I don't think handling "relations-XXX" is a good idea.

The whole purpose of AnnA is to find which cards are related automatically. If you use AnnA with low enough settings (say 50% of daily reviews(, and 80% of daily learnings if over multiple days)) it should actually never be a problem.

If two cards are very related but share absolutely no words, phrasing or tags in common then I think you're deck is not very well organized.

Regarding prefixes: I don't understand what you mean

aleksejrs commented 2 years ago

If you use AnnA with low enough settings (say 50% of daily reviews(, and 80% of daily learnings if over multiple days)) it should actually never be a problem.

I don't have a significant backlog now, so I don't really understand.

If two cards are very related but share absolutely no words, phrasing or tags in common then I think you're deck is not very well organized.

Conclusion two paragraphs below: okay, that doesn't seem significant.

The relations appeared before AnnA, and are used for new cards, like PushParadox does.
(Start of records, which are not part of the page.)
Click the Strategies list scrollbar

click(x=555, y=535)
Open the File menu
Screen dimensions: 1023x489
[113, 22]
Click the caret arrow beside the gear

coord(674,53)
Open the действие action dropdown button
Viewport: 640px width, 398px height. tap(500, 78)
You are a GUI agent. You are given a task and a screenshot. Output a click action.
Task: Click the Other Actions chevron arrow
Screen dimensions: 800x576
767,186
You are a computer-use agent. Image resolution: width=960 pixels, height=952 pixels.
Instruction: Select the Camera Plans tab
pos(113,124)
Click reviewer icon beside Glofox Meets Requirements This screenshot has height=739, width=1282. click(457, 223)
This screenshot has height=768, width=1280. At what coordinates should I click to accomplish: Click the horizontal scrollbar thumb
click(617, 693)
It's not for fast learning, but it reduces the chances of the AnnA-treated problem appearing in the days between reviews of young cards. Another add-on like that is Bury Cousins (related cards that aren't siblings)

The potential problem is that — if AnnA's effect can be positive, can it also be negative (e.g., if I reviewed many important cards on one day, it might try hiding important cards from me the next day, just because they all have "important" and "frequency" tags)? — the meta tags may make a significant part of those words, for example in Image Occlusion or image-name cards. An image-name card is often just an image (1), two words (3), a year (4), a tag (6), and a relation tag (8) and the word "relation" is 1/8 of all words. An image-age card may be missing a name, but then "relation" can actually help.

Regarding prefixes: I don't understand what you mean

Okay, I don't really care if you implement that. I have 9 meta tags starting with "mm_", 3 tags starting with "morphman-", and many "todo-" tags. I can, of course, add the two former groups manually without a problem, and the third one is pretty much obsolete and is really supposed to be temporary or for suspended cards.

thiswillbeyourgithub commented 2 years ago

The potential problem is that — if AnnA's effect can be positive, can it also be negative (e.g., if I reviewed many important cards on one day, it might try hiding important cards from me the next day, just because they all have "important" and "frequency" tags)? — the meta tags may make a significant part of those words, for example in Image Occlusion or image-name cards. An image-name card is often just an image (1), two words (3), a year (4), a tag (6), and a relation tag (8) and the word "relation" is 1/8 of all words. An image-age card may be missing a name, but then "relation" can actually help.

It's actually not true. Tags are written once whereas fields of your cards are copied as many times as you want.

Hence, if you feel like your image occlusion cards don't have that many words, you can just increase the relative importance of those fields anyway.